Extracted information:
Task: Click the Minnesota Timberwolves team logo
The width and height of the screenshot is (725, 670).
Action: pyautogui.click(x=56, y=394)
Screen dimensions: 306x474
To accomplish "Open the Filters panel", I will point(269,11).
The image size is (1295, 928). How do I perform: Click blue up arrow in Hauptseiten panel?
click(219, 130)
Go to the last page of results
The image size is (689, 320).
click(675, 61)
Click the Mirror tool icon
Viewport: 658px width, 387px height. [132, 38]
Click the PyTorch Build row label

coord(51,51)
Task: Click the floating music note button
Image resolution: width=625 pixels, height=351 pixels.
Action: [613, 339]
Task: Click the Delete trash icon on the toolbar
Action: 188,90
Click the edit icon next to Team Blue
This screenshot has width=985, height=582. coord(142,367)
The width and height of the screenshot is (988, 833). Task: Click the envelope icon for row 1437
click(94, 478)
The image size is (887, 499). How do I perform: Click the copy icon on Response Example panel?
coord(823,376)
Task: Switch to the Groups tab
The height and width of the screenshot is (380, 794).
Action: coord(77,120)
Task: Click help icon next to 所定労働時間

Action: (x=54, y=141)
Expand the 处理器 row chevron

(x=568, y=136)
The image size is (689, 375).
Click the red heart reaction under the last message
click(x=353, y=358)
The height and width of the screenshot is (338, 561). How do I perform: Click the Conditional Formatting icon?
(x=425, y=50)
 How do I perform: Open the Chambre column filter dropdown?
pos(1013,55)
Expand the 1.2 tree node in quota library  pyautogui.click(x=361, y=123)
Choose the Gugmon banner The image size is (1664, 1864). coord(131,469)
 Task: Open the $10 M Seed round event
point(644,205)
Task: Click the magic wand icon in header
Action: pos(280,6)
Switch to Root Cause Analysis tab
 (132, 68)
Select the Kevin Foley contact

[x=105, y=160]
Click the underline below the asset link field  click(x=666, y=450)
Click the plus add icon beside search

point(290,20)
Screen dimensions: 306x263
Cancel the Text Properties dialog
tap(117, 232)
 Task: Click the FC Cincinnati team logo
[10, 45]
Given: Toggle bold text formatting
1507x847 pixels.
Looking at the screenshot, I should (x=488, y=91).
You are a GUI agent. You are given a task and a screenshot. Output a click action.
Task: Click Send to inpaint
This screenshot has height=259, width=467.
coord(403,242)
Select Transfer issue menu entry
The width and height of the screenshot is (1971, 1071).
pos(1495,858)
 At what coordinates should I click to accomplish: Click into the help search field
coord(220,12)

Task details: Format every line of the material above as a numbered list, leaving out the blank lines.

The solution:
1. Task: Click the Minnesota Timberwolves team logo
2. The width and height of the screenshot is (725, 670).
3. Action: pyautogui.click(x=56, y=394)
4. Screen dimensions: 306x474
5. To accomplish "Open the Filters panel", I will point(269,11).
6. The image size is (1295, 928). How do I perform: Click blue up arrow in Hauptseiten panel?
7. click(219, 130)
8. Go to the last page of results
9. The image size is (689, 320).
10. click(675, 61)
11. Click the Mirror tool icon
12. Viewport: 658px width, 387px height. [132, 38]
13. Click the PyTorch Build row label
14. coord(51,51)
15. Task: Click the floating music note button
16. Image resolution: width=625 pixels, height=351 pixels.
17. Action: [613, 339]
18. Task: Click the Delete trash icon on the toolbar
19. Action: 188,90
20. Click the edit icon next to Team Blue
21. This screenshot has width=985, height=582. coord(142,367)
22. The width and height of the screenshot is (988, 833). Task: Click the envelope icon for row 1437
23. click(94, 478)
24. The image size is (887, 499). How do I perform: Click the copy icon on Response Example panel?
25. coord(823,376)
26. Task: Switch to the Groups tab
27. The height and width of the screenshot is (380, 794).
28. Action: coord(77,120)
29. Task: Click help icon next to 所定労働時間
30. Action: (x=54, y=141)
31. Expand the 处理器 row chevron
32. (x=568, y=136)
33. The image size is (689, 375).
34. Click the red heart reaction under the last message
35. click(x=353, y=358)
36. The height and width of the screenshot is (338, 561). How do I perform: Click the Conditional Formatting icon?
37. (x=425, y=50)
38.  How do I perform: Open the Chambre column filter dropdown?
39. pos(1013,55)
40. Expand the 1.2 tree node in quota library  pyautogui.click(x=361, y=123)
41. Choose the Gugmon banner The image size is (1664, 1864). coord(131,469)
42.  Task: Open the $10 M Seed round event
43. point(644,205)
44. Task: Click the magic wand icon in header
45. Action: pos(280,6)
46. Switch to Root Cause Analysis tab
47.  (132, 68)
48. Select the Kevin Foley contact
49. [x=105, y=160]
50. Click the underline below the asset link field  click(x=666, y=450)
51. Click the plus add icon beside search
52. point(290,20)
53. Screen dimensions: 306x263
54. Cancel the Text Properties dialog
55. tap(117, 232)
56.  Task: Click the FC Cincinnati team logo
57. [10, 45]
58. Given: Toggle bold text formatting
59. 1507x847 pixels.
60. Looking at the screenshot, I should (x=488, y=91).
61. You are a GUI agent. You are given a task and a screenshot. Output a click action.
62. Task: Click Send to inpaint
63. This screenshot has height=259, width=467.
64. coord(403,242)
65. Select Transfer issue menu entry
66. The width and height of the screenshot is (1971, 1071).
67. pos(1495,858)
68.  At what coordinates should I click to accomplish: Click into the help search field
69. coord(220,12)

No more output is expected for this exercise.